Objectives =
[1] In the passage on Gulf markets, why does the drop in crude prices put fiscal pressure on oil-based economies? Answer in one to three sentences.
[2] From the passage on Gulf markets, reproduce word for word the part that opens with the words containing "Even regional giant" and closes with "its market cap.".

Document =
Even regional giant Saudi Aramco, one of the world’s most valuable companies, saw its stock drop over 5% on Sunday, continuing into Monday and wiping billions from its market cap.
In Qatar, the stock exchange tumbled 6% over two days, while Boursa Kuwait shed over 5% on Sunday, with additional losses on Monday.
Oil: The Heart of the Storm
Crude oil prices have plunged nearly 15% in just five days, with Brent crude falling to around $63 per barrel, far below the estimated $80–$90 break-even for many GCC producers. This 30% decline from last year’s highs adds immense fiscal strain to oil-based economies.
“OPEC+’s unexpected move to speed up production hikes couldn’t have come at a worse time,” said James Mathew, CEO of UHY James. “Oil below $65 and tariffs this aggressive could push GCC growth forecasts into negative territory.”
Tariffs Rattle Global Trade Stability
The U.S. recently imposed 10% tariffs on all GCC countries, with Iraq facing 39% and Syria 41%. The tariff escalation, particularly against the backdrop of an already intensifying U.S.-China trade war, has shaken global markets and clouded trade predictability.
“The economic battle between these two giants is having far-reaching consequences,” said Sajith Kumar, CEO of IBMC Financial. “To navigate this uncertain landscape, UAE investors will need to separate signal from noise and look for hidden opportunities amid the chaos.”

Data segment =
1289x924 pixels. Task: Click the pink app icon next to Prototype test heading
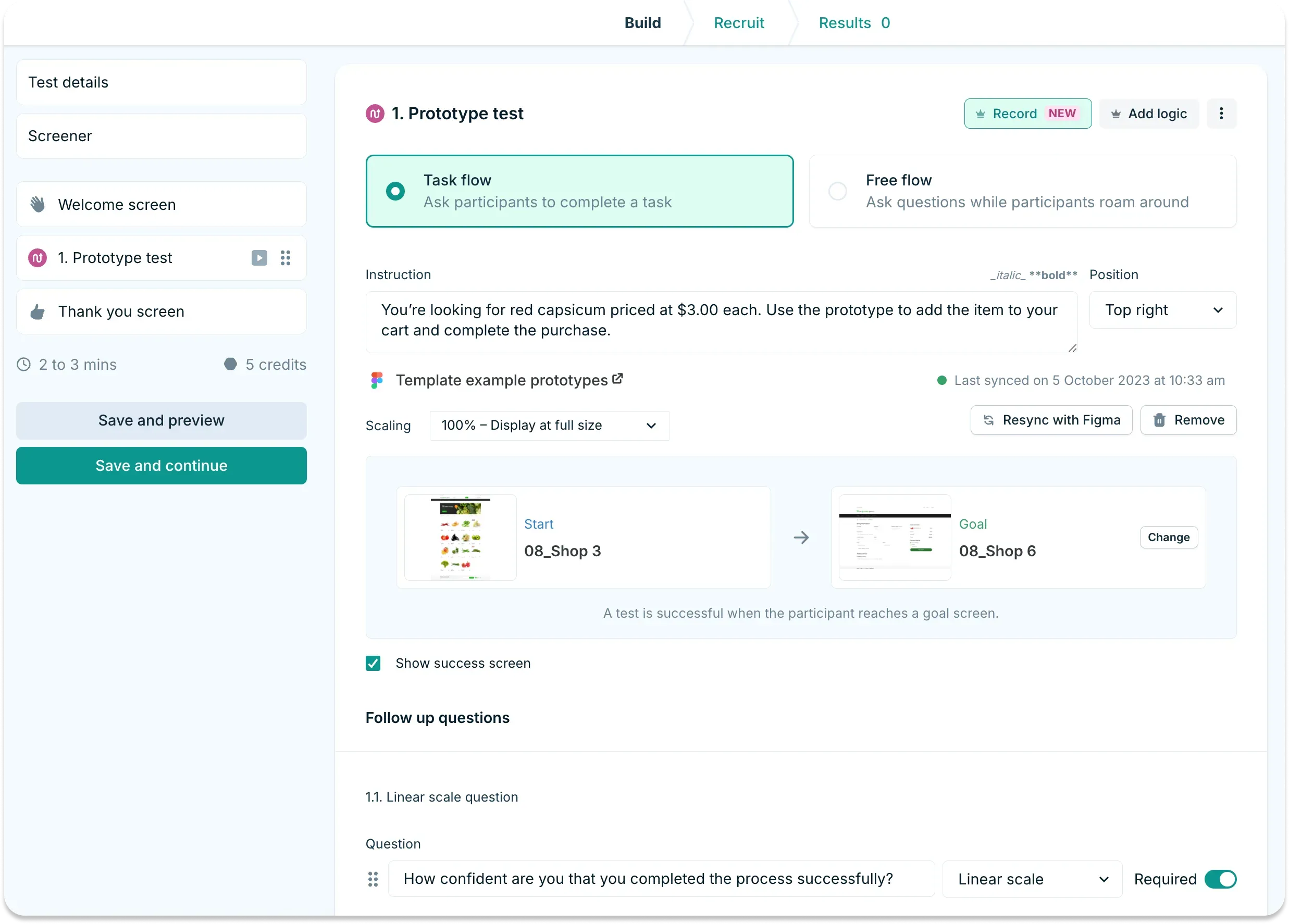pyautogui.click(x=375, y=113)
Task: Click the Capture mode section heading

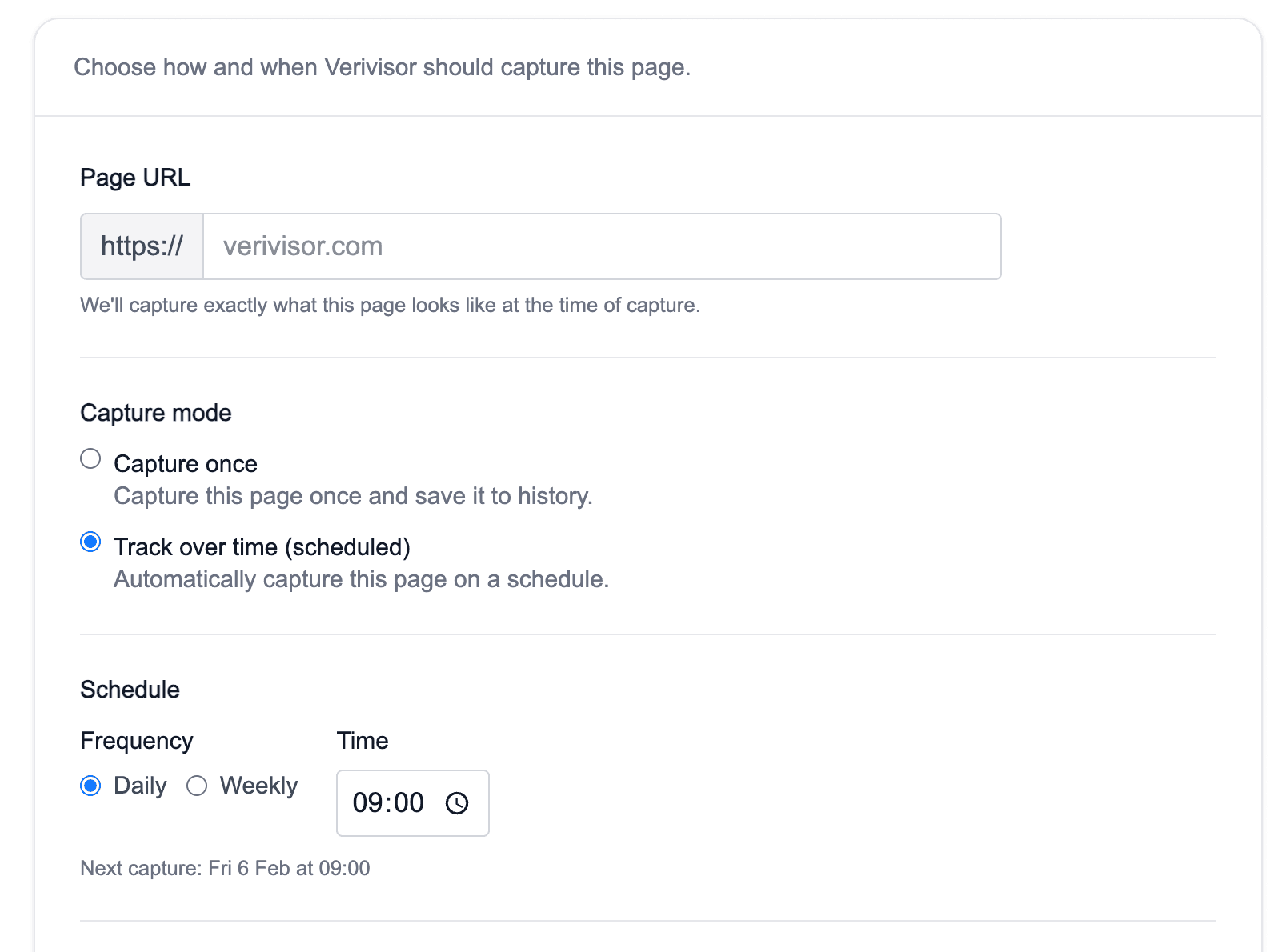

Answers provided =
[1] Brent crude has fallen to around $63 per barrel, far below the estimated $80–$90 break-even price for many GCC producers. That is a 30% decline from last year's highs.

[2]
Even regional giant Saudi Aramco, one of the world’s most valuable companies, saw its stock drop over 5% on Sunday, continuing into Monday and wiping billions from its market cap.